Pixel coordinate grounding data
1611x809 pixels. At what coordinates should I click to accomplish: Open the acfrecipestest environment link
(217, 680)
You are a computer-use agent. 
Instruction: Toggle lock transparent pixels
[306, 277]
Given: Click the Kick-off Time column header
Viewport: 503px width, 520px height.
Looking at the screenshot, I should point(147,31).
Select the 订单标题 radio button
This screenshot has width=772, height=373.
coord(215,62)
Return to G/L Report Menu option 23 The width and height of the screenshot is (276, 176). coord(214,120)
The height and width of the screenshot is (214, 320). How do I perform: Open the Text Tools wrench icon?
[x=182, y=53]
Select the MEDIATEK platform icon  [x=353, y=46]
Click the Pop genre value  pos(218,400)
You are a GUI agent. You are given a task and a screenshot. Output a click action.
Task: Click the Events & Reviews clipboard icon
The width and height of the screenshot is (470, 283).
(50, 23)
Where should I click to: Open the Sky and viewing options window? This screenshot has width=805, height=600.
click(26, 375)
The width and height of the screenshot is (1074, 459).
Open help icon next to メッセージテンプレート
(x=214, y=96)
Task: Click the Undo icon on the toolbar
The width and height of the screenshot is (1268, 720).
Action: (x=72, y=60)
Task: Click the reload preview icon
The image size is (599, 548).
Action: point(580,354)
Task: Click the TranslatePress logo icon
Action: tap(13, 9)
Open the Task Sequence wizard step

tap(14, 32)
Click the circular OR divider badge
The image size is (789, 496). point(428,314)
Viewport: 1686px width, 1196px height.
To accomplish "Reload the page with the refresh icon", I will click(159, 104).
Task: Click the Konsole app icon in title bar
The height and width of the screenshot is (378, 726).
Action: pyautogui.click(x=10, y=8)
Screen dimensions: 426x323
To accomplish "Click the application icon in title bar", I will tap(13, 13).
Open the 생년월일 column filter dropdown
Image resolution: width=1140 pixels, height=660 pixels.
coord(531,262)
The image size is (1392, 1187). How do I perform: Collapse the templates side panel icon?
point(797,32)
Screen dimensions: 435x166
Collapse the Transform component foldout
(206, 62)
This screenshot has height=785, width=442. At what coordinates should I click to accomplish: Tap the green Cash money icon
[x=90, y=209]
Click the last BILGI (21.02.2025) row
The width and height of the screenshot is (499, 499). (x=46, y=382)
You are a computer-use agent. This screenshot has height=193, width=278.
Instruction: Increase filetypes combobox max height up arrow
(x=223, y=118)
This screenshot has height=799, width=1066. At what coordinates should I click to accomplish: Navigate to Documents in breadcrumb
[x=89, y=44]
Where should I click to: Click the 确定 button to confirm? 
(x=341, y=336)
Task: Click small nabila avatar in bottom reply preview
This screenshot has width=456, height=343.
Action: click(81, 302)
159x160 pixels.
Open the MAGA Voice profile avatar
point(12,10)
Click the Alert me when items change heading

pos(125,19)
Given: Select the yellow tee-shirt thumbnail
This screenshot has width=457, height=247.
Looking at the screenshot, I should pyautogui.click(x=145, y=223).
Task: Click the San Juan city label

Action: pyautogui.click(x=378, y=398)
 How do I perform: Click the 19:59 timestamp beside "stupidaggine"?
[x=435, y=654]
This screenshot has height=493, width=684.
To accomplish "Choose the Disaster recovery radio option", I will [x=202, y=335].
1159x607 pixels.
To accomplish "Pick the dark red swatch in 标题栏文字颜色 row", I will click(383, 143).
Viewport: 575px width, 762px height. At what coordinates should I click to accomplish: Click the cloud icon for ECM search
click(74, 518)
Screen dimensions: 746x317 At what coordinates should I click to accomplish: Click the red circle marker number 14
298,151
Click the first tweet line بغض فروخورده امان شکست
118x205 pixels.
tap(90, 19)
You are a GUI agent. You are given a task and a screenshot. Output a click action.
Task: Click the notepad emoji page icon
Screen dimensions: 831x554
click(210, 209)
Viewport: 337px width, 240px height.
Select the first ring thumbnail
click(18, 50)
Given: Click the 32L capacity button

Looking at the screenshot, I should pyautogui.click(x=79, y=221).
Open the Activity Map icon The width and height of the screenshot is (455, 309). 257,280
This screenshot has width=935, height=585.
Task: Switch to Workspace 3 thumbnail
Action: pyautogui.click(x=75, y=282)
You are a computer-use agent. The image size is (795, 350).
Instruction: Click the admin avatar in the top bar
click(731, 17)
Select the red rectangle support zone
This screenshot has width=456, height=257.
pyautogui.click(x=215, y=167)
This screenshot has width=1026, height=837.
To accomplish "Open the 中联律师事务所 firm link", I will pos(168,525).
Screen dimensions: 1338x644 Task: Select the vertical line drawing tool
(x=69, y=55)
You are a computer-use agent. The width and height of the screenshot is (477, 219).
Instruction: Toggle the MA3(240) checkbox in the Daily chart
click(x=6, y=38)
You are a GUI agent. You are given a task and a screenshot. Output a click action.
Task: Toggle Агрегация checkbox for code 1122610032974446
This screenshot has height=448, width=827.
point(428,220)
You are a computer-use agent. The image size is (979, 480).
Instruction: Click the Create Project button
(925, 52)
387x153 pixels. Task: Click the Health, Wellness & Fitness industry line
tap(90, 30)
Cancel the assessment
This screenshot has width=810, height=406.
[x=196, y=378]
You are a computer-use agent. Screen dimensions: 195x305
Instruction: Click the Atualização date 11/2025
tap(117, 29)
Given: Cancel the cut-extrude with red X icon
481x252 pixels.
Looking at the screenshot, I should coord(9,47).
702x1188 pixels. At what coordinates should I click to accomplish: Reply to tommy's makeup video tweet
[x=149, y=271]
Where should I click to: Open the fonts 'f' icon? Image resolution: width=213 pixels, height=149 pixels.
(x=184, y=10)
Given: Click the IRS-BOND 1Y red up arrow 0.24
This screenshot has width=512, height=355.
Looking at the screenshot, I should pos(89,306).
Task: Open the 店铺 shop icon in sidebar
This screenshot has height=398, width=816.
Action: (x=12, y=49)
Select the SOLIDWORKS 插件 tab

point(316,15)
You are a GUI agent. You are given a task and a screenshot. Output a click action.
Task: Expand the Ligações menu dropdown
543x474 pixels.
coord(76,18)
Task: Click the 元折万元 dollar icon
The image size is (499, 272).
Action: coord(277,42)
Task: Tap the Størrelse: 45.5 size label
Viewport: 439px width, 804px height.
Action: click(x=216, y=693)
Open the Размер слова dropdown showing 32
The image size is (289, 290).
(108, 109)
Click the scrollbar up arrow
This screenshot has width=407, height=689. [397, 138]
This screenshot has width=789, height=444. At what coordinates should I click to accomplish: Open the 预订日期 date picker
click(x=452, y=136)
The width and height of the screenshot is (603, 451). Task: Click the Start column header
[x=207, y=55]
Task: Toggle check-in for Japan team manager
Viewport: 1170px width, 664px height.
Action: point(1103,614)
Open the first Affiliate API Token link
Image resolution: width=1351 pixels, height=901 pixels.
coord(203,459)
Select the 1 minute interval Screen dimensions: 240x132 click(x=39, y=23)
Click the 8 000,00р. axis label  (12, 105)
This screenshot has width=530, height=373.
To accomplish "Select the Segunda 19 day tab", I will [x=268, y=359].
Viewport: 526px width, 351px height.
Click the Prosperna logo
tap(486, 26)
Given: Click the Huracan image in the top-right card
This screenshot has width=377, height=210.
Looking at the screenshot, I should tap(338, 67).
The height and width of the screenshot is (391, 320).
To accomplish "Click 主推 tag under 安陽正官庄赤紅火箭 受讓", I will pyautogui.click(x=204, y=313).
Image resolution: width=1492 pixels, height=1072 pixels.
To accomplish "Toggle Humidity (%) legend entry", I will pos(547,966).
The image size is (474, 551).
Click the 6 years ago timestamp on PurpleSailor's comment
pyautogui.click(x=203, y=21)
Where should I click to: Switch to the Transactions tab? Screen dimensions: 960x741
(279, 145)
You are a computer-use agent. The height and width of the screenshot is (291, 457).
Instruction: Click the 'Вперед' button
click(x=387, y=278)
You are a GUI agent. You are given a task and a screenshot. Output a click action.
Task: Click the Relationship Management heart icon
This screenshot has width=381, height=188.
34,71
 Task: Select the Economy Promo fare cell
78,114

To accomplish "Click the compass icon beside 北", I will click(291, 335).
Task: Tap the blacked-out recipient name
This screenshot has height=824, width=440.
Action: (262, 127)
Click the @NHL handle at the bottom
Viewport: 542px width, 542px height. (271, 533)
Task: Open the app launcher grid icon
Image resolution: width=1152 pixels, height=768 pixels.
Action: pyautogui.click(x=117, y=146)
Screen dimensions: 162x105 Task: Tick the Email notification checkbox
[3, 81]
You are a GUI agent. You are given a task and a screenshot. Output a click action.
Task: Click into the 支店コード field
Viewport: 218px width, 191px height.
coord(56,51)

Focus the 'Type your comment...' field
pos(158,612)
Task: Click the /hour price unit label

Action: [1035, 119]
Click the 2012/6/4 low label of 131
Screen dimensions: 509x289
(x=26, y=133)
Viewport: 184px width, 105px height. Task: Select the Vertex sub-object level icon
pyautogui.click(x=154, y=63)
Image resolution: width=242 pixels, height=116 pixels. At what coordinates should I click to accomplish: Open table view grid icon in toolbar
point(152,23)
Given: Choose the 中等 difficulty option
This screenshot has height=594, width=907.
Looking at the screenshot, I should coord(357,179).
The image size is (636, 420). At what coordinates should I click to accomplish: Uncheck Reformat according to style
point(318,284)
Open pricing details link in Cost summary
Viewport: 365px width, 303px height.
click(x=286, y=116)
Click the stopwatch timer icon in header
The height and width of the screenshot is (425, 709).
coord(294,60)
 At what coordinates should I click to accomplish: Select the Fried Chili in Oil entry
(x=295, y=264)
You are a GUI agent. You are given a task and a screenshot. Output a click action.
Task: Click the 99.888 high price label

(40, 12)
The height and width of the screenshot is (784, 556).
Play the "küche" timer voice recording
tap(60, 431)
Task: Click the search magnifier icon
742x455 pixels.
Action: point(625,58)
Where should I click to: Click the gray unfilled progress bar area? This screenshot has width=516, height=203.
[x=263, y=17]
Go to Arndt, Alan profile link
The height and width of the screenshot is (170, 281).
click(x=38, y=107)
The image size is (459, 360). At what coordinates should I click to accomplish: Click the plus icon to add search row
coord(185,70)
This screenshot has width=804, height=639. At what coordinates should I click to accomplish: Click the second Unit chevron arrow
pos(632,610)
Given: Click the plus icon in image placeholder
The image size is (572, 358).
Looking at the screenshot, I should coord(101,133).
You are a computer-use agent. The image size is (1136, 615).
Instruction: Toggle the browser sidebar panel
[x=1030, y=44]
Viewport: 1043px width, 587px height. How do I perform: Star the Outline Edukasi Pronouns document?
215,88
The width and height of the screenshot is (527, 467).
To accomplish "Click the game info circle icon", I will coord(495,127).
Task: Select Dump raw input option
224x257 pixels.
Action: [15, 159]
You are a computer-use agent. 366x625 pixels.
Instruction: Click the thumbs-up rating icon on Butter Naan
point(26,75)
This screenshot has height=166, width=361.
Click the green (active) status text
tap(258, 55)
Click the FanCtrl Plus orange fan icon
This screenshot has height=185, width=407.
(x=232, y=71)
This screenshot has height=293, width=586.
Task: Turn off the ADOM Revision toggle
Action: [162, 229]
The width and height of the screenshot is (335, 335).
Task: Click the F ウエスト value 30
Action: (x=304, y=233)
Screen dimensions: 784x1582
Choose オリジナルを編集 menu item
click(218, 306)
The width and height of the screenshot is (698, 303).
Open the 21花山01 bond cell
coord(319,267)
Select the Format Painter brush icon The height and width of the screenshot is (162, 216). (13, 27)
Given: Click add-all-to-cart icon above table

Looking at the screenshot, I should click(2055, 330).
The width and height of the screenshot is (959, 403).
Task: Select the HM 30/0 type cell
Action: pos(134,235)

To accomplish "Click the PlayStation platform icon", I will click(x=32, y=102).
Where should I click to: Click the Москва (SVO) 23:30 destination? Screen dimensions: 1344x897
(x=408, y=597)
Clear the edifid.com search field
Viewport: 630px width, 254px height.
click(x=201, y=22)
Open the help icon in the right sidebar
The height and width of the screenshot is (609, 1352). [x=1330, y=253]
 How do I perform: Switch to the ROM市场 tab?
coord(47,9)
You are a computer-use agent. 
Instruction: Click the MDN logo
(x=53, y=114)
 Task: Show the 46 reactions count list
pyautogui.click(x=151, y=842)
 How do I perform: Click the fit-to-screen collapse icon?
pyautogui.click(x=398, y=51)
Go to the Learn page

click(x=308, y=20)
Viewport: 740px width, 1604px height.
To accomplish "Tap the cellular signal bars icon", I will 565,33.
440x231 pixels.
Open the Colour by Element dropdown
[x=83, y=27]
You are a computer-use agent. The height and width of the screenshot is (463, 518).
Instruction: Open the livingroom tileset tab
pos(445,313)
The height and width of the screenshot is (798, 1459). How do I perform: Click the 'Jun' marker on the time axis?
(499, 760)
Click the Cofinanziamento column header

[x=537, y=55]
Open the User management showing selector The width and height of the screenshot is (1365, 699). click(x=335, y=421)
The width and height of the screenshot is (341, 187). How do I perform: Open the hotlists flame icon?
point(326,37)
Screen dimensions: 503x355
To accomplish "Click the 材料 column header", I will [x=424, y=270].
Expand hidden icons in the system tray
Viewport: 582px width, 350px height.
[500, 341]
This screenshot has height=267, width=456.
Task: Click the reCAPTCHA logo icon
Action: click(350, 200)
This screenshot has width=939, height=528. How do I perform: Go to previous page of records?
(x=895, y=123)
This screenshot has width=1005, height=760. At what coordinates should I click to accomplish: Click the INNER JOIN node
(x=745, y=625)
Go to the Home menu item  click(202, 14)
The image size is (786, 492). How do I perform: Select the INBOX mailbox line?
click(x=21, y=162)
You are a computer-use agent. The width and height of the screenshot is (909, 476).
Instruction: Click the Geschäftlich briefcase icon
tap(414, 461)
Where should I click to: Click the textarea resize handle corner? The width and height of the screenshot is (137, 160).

Aim of the exercise> The answer is the lines above between the line holding "timer voice recording" and the line holding "Go to Arndt, Alan profile link", inclusive, each written out exactly, and no others.

Task response>
Play the "küche" timer voice recording
tap(60, 431)
Task: Click the search magnifier icon
742x455 pixels.
Action: point(625,58)
Where should I click to: Click the gray unfilled progress bar area? This screenshot has width=516, height=203.
[x=263, y=17]
Go to Arndt, Alan profile link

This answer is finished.